» TASK INSTRUCTIONS: Search the data for the string "will" and copy each line in which it appears.
** THE DATA follows **
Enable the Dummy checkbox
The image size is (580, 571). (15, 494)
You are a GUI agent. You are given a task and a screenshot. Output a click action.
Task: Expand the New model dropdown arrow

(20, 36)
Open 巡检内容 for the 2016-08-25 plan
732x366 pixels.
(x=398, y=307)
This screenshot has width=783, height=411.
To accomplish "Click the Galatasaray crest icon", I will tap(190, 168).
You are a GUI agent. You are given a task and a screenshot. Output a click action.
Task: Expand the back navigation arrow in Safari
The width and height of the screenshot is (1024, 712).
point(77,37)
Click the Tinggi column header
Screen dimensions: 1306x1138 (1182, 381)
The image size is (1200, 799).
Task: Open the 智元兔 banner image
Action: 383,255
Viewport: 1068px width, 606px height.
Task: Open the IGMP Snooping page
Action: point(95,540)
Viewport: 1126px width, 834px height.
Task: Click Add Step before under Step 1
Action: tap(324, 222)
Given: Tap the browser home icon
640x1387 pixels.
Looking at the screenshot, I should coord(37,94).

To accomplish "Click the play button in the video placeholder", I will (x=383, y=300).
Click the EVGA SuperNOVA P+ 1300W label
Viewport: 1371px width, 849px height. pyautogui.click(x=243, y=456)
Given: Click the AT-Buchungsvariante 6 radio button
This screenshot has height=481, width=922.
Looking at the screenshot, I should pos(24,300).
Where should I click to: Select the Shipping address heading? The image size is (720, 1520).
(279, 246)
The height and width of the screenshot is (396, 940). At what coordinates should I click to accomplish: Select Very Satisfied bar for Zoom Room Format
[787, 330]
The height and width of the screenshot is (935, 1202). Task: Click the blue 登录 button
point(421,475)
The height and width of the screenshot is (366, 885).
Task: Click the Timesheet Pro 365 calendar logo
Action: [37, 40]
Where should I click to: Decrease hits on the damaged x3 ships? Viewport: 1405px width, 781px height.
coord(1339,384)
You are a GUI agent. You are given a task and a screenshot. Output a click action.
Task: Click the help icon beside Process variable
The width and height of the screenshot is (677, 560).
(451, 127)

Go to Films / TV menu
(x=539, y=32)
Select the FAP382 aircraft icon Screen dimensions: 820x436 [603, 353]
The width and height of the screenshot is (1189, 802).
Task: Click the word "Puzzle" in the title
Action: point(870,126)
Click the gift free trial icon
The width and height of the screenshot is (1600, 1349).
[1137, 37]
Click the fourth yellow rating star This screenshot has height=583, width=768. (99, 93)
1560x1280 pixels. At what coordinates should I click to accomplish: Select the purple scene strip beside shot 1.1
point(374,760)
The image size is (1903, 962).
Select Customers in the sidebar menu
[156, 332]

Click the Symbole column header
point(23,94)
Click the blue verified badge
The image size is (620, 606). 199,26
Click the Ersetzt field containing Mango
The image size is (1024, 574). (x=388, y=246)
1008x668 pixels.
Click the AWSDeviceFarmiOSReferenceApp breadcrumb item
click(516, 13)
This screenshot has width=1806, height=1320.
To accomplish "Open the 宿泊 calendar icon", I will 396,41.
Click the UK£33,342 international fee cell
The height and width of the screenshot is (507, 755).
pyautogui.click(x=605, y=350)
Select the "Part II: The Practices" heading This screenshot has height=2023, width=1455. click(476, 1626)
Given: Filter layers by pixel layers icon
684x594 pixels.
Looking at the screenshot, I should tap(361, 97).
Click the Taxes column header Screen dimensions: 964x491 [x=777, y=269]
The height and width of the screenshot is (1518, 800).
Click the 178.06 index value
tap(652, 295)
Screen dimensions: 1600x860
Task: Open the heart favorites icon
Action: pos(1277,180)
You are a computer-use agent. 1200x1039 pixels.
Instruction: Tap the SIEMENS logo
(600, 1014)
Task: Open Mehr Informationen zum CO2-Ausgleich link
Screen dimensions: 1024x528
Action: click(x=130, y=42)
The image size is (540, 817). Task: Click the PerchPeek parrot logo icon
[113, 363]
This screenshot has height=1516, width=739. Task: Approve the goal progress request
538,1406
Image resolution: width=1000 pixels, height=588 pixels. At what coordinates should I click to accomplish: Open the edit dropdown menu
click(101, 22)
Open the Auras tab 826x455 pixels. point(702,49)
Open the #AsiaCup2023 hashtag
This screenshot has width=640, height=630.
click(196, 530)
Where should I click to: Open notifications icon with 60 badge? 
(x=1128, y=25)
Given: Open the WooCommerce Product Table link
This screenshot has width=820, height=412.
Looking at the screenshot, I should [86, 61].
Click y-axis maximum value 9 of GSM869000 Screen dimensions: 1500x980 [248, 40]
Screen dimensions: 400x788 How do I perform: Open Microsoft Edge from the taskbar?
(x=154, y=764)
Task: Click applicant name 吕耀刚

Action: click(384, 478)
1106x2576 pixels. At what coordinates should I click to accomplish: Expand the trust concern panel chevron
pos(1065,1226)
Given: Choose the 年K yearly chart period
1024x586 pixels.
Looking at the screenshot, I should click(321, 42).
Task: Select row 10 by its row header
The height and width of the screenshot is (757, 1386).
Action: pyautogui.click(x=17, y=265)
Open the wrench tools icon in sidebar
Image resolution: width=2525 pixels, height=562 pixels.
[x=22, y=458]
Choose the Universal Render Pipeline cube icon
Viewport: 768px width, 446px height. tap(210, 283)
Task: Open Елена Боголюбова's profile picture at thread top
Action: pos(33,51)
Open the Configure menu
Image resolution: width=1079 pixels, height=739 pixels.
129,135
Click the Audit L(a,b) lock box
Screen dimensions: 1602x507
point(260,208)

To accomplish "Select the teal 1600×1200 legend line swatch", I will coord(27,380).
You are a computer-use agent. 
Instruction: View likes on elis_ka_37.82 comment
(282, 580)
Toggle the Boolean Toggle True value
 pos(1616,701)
** End of THE DATA **
» ANSWER SPACE:
To accomplish "Click the Galatasaray crest icon", I will tap(190, 168).
To accomplish "Click the play button in the video placeholder", I will (x=383, y=300).
To accomplish "Open the 宿泊 calendar icon", I will 396,41.
To accomplish "Select the teal 1600×1200 legend line swatch", I will coord(27,380).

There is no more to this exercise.